(SOURCE INFORMATION)
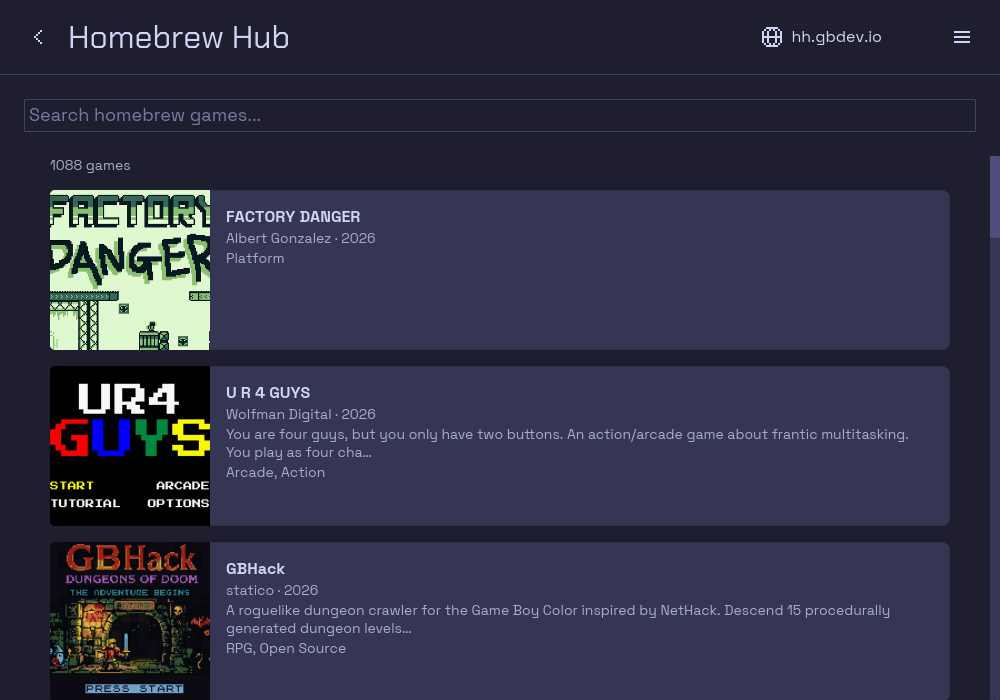Image resolution: width=1000 pixels, height=700 pixels.
Task: Click the vertical scrollbar thumb
Action: [x=994, y=197]
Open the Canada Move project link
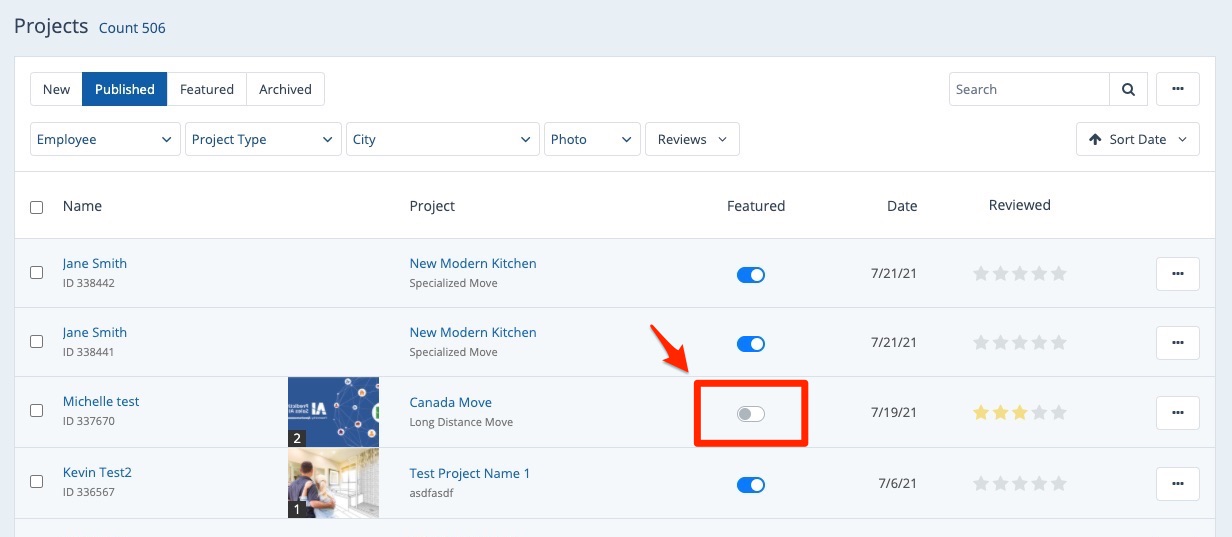Image resolution: width=1232 pixels, height=537 pixels. (450, 402)
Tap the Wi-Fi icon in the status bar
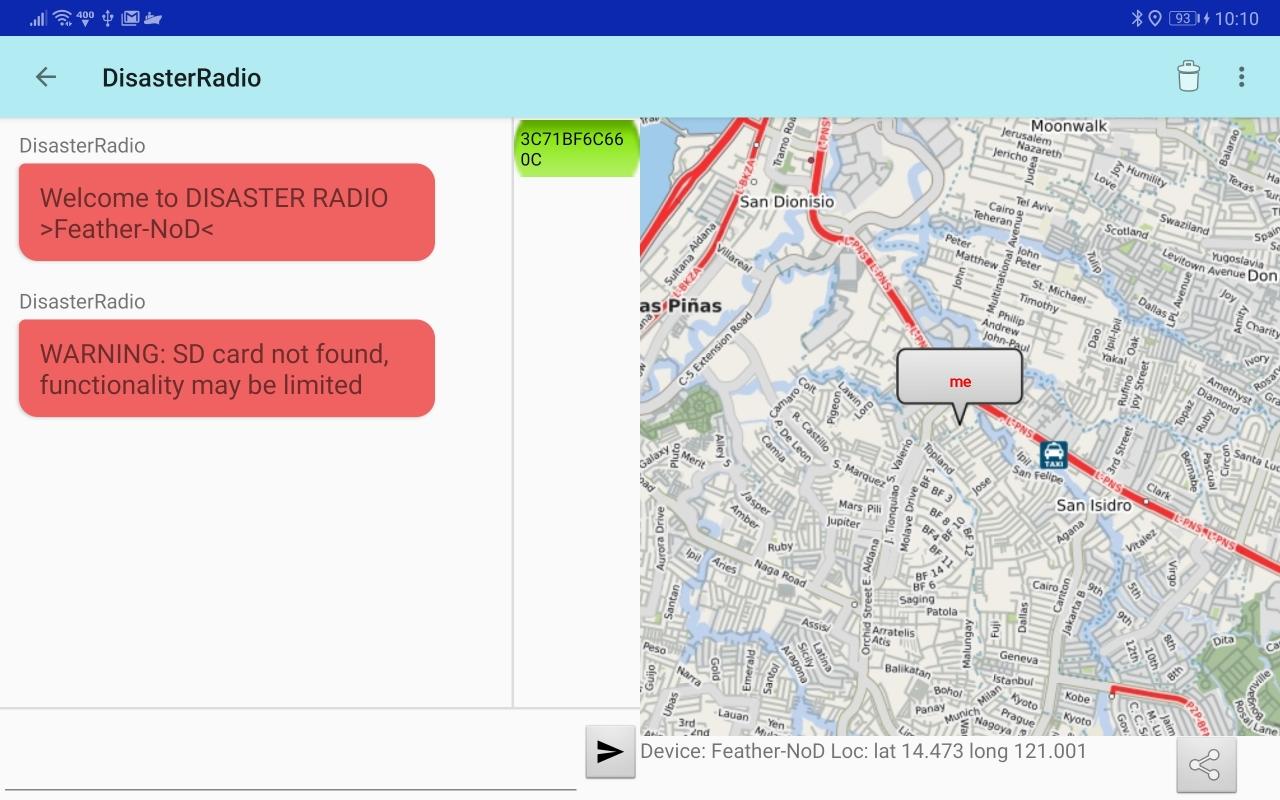The height and width of the screenshot is (800, 1280). [x=62, y=18]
(End SOURCE INFORMATION)
An acceptable answer holds exactly the lines from the one with "Open the Canada Move project link" through the end of the entries above, both ends kept, and no pictures at all.

◆ **SOLUTION**:
Open the Canada Move project link
Image resolution: width=1232 pixels, height=537 pixels. (450, 402)
Tap the Wi-Fi icon in the status bar
The height and width of the screenshot is (800, 1280). [x=62, y=18]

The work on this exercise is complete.